Звезды висели низко и густо. Срываясь с неба, они звонко разбивались о крышу «Волги». Фары высвечивали на обочинах пышные букеты бамбука и витые мышцы кактусов. Порой из-за кактусов выглядывала белым привидением пагода или черная — чернее ночи — стена монастыря. Дорога была разбитой, неровной, но неровности эти скрывались под толстым слоем пыли. Колеса машины нащупывали выбоины, и ослепительное театральное небо заваливалось набок, швыряя о ветви дубль-ве Кассиопеи.

За последние двадцать миль не встретилось ни единого огонька, не донеслось ни голоса. Только раз где-то пролаяла собака да заверещала ящерица и смолкла за шумом мотора.

Я так и не увидал этой дороги днем. Вернее всего, она такая же, как другие бирманские дороги. Те же деревни, монастыри и рощи пальм. Но ничто не могло побороть ее ночной таинственности. Может, это объяснялось тем, что она вела к Пагану и поэтому должна была быть необыкновенной.

Потом, через час или два, дорога кончилась. За окном, закрывая звезды, проплыла, покачиваясь на ухабах, темная громада. Еще одна. Машина неуверенно остановилась у развилки, и громады перестали качаться. Это был Паган.

Через десять минут я вышел на веранду гостиницы и долго стоял, стараясь угадать знакомые по описаниям силуэты. Но Татбипью (а может, это Ананда?) растворялся в звездах и черных ветках. Было тихо. Стояла совершенно бездонная тишина, ненастоящая, сказочная, населенная духами-натами и обретающей непрочную плоть памятью этой бесконечно древней земли.

Геродот знал семь чудес света. Только семь. Человечество тогда было молодо, и знания древних греков не распространялись за пределы их тесного мира. С тех пор люди создали много такого, о чем греки не могли и мечтать, но все созданные людьми чудеса почему-то называются восьмыми. Великая китайская стена — восьмое чудо света, Тадж Махал — восьмое чудо света, Колизей в Риме — восьмое чудо света. Паган — тоже восьмое.
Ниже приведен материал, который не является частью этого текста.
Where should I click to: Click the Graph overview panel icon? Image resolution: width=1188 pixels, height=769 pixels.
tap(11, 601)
Мало кто слышал о Пагане за пределами Бирмы, сравнительно мало людей побывало там. И меньше всего повинны в этом бирманцы. Причин несколько. И то, что Бирма долгие годы лежала в стороне от основных торговых путей, и то, что даже в Бирме Паган не так уж легко достижим — он в стороне от больших дорог, на берегу Иравади, к нему не ведут ни железнодорожные пути, ни шоссе, а на недавно построенном аэродроме — большой поляне, огражденной штакетником, пожилая «Дакота» приземляется раз в неделю. Главное же, конечно, в том, что Бирма до 1948 года была английской колонией, а британцы культуре и истории Бирмы не уделяли особого внимания.

Но Паган не покрывали непроходимые джунгли, как случилось с храмами Ангкора и пирамидами майя, его не засыпали пески пустыни, как Хорезм или Хара Хото. Уже семьсот лет, как Паган перестал быть Паганом — столицей Бирмы, но он — самое чтимое в стране место, и со слов «Это случилось в Пагане» начинается почти каждая бирманская сказка.
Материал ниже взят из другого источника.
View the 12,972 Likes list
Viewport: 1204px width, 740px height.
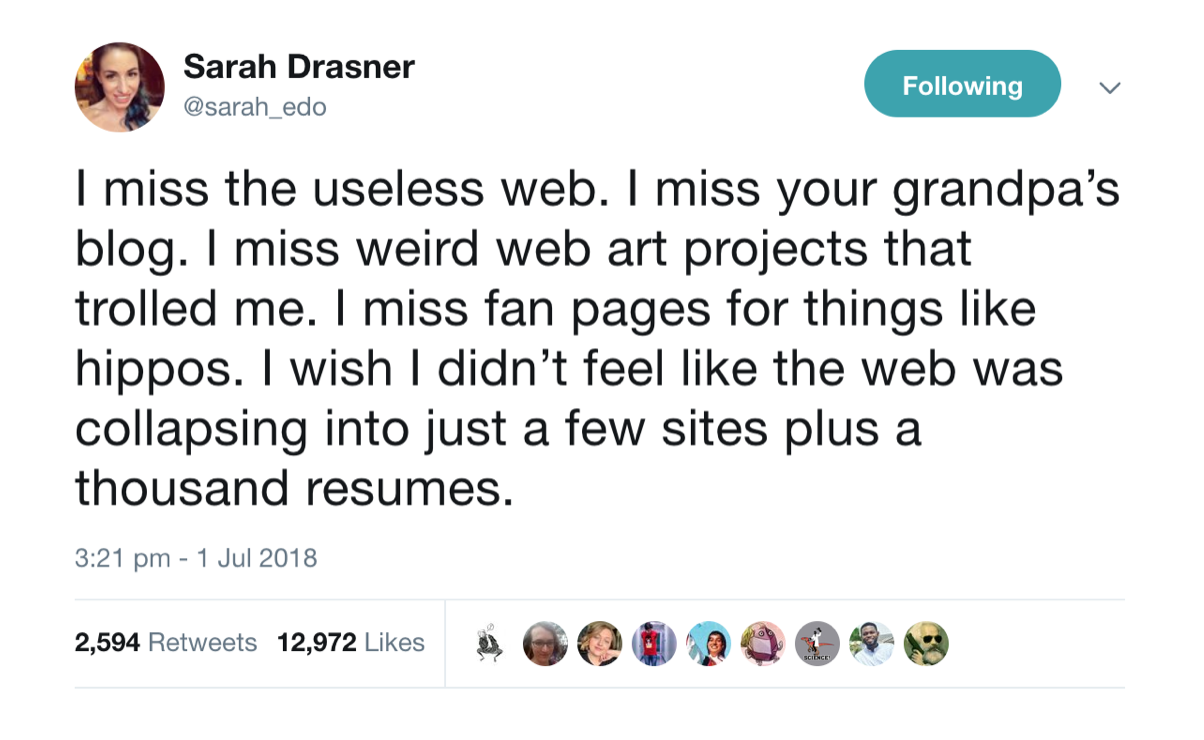[351, 642]
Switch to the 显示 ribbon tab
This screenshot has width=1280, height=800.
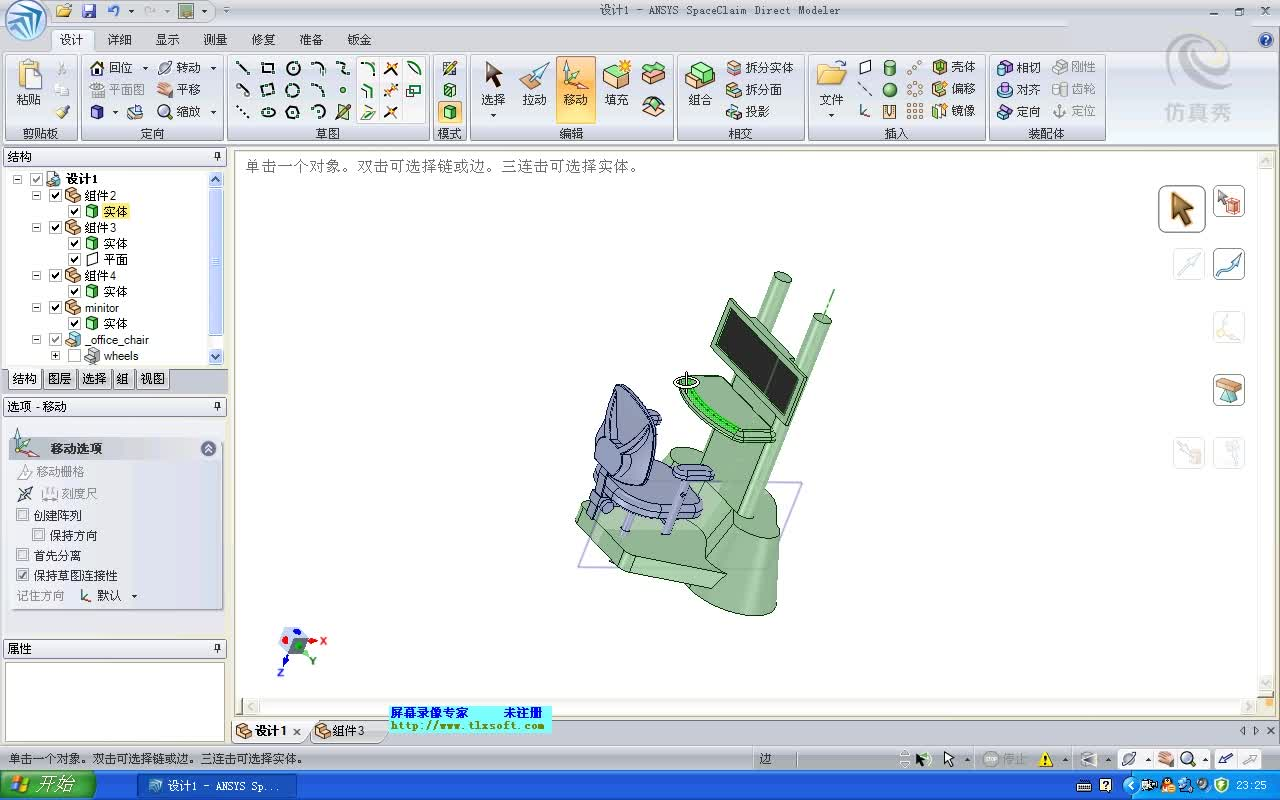[166, 40]
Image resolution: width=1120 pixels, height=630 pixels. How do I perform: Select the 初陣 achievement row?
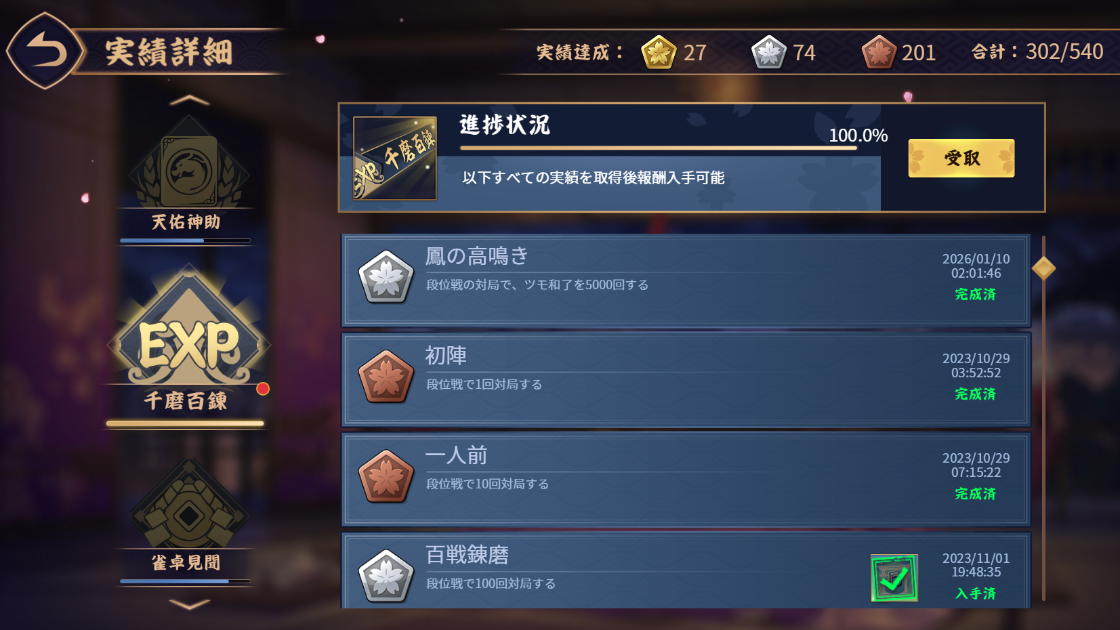pyautogui.click(x=686, y=379)
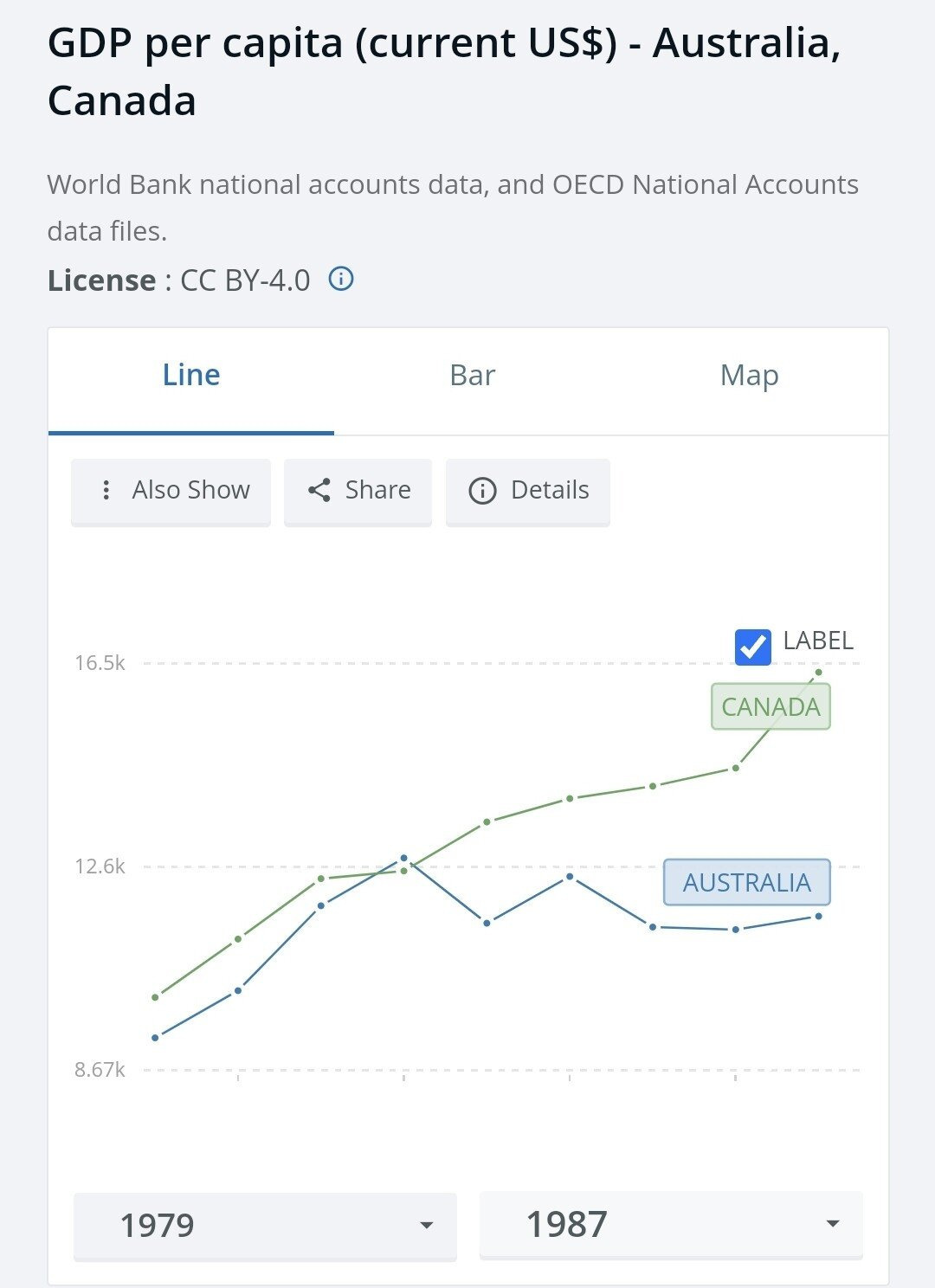Click the share icon
Image resolution: width=935 pixels, height=1288 pixels.
click(319, 491)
Паган сегодня, если говорить упрощенно, — это несколько тысяч пагод и храмов, протянувшихся на двадцать километров над Иравади. Паган в прошлом — первая столица объединенной Бирмы, просуществовавшая четверть тысячелетия. Как видите, не совсем обычное чудо света. Не храм, не пирамида, не статуя — целый город, весьма внушительный даже по нынешним масштабам.

* * *

Ночь в Пагане оказалась похожей на полузабытую, оставленную в детстве ночь перед Новым годом, когда надо заснуть пораньше, чтобы пораньше проснуться, а никак не удается заснуть. Утром будет елка, подарки, и спешишь спать, чтобы скорее наступил праздник. Даже во сне не покидает ощущение праздничности, которое острее всего в часы, предшествующие празднику, когда его дыхание так близко, что начинают шевелиться занавески в комнате и можно протянуть руку и дотронуться до него.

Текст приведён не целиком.